Let’s go back to the example I used in the beginning of capital sexual battery, two children under the age of 12, quite clear that they had been sexually abused. Let’s take that same fact pattern and imagine that my client had confessed. Well, in the actual case, he did not confess at all. In fact, he denied those. However, let’s say for the sake of argument that someone confesses after they have been improperly interrogated. Well, if that statement is suppressed and cannot be used at trial, the state’s case would be wounded so badly that could completely change the plea negotiations or result in an acquittal at trial. There is nothing worse from a defendant’s point of view between a situation like, “Gosh, you are charged with capital sexual battery. Your plea offer is life in prison, or if you lose at trial, life in prison”.
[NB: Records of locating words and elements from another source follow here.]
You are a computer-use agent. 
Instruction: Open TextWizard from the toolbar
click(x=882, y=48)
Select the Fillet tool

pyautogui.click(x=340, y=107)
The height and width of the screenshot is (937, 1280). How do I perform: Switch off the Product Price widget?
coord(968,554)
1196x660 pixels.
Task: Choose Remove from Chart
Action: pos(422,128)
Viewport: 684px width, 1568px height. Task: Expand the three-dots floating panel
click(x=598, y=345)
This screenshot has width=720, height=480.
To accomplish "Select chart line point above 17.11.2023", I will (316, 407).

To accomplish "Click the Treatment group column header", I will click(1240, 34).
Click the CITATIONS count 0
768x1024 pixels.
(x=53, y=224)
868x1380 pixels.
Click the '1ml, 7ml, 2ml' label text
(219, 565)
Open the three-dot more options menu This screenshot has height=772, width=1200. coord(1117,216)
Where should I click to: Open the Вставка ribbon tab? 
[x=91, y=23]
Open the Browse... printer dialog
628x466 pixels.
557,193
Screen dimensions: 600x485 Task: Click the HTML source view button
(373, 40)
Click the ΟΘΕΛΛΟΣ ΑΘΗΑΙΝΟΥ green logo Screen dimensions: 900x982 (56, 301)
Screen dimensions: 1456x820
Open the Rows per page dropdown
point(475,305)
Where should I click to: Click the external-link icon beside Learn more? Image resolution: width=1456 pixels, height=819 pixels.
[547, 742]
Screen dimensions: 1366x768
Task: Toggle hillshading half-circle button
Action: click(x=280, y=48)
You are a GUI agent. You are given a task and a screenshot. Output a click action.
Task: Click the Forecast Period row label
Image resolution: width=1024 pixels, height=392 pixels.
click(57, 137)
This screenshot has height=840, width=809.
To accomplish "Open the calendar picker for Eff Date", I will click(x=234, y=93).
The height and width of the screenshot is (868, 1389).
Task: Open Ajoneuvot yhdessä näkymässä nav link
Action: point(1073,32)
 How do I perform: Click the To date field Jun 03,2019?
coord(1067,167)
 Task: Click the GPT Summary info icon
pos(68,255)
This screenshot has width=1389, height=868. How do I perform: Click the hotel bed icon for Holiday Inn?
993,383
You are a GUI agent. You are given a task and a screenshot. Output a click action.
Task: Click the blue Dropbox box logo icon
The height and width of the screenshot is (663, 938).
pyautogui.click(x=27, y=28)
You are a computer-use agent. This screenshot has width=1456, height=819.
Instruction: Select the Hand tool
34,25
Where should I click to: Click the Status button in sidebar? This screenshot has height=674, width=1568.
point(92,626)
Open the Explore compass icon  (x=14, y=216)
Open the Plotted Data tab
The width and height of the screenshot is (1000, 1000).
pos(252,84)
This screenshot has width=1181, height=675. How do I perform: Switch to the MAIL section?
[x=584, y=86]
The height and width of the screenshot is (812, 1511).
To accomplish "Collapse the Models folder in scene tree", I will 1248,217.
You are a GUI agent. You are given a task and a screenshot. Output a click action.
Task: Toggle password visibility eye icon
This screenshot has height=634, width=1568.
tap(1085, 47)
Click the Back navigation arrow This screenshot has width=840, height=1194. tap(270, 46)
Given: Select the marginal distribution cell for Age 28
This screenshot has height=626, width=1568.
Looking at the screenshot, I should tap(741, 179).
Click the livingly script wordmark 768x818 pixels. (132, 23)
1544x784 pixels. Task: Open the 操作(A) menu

There is not much choice there. But if the statement is suppressed and there isn’t sufficient other evidence, the prosecution, based on the strength of the defense case, may just decide, “Maybe we should substitute the charge to a non-sex offense, maybe we should look at probation”, all of a sudden because the evidence was suppressed, the dynamic of the case with settlement parameters are entirely changed. Those are some defenses that can apply but I’ve barely scratched the scratch of the surface considering all the technical defenses that most people don’t think of because they are not in their latest Netflix movie involving lawyers in the courtroom drama. A lot of what people think they know about the criminal justice system is influenced by media, entirely wrong and the hard labor of actually working criminal defense cases is something that’s not very sexy for recreational media viewing.

Disclaimer: This article is in response to questions frequently asked of Mr. Cobb and is an unedited dictation transcript. Just like talk to text on your smartphone, there may be misspelled words or sentence fragments.